Some market players were surprised by the lack of determination to keep the yen from falling beyond 145 yen to the dollar. A breach of that level last September triggered Japan's first yen-buying intervention in 24 years.

"I was surprised by the lack of enthusiasm in Suzuki's comment," said Daisaku Ueno, chief FX strategist, at Mitsubishi UFJ (NYSE:MUFG) Securities. "It made me think Japanese authorities will wait until the dollar hits a 32-year low near 152 yen to intervene."

Speculation is lingering in currency markets that Japanese authorities may change tack on the weak yen by focusing on fiscal policy measures, such as maintaining a gasoline subsidy to mitigate the impact of price hikes on consumers.

Authorities also say the weaker yen is helping attract more foreign tourists, buoying the services sector.

Another possibility was that Japan could not win U.S. acceptance on a dollar-selling intervention.

The yen has been on weak footing lately as investors raised bets that the U.S. Federal Reserve could continue hiking interest rates, or keep rates higher for longer as it tries to rein in inflation, while the Bank of Japan maintains its ultra-loose policy.

Traders are watching for any signs of intervention by Japanese officials to shore up the ailing currency.

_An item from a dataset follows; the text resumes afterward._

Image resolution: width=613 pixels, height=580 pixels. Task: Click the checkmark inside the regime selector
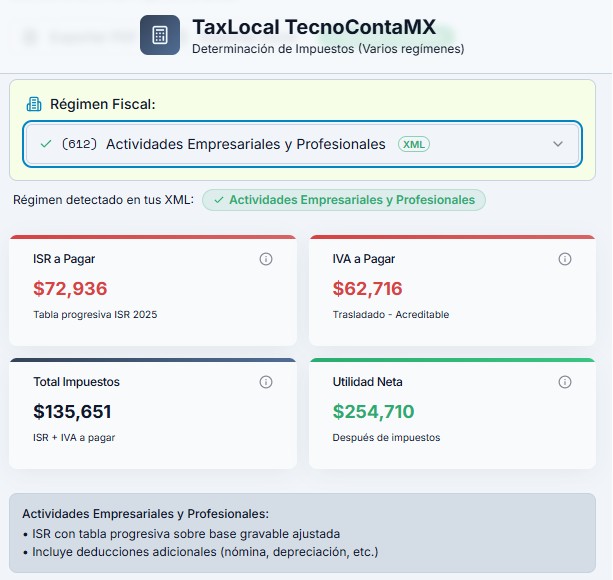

However, Japanese officials have rarely escalated verbal warnings since last month against speculators trying to sell off the yen.


The weak yen has driven up import bills for fuel and foods, depriving households of purchasing power and prompting Prime Minister Fumio Kishida to scramble for measures to subsidise gasoline retail prices and to mitigate rises in utility bills.

The BOJ remains an outlier among global central banks with its loose monetary policy, even as it slowly shifts away from yield curve control.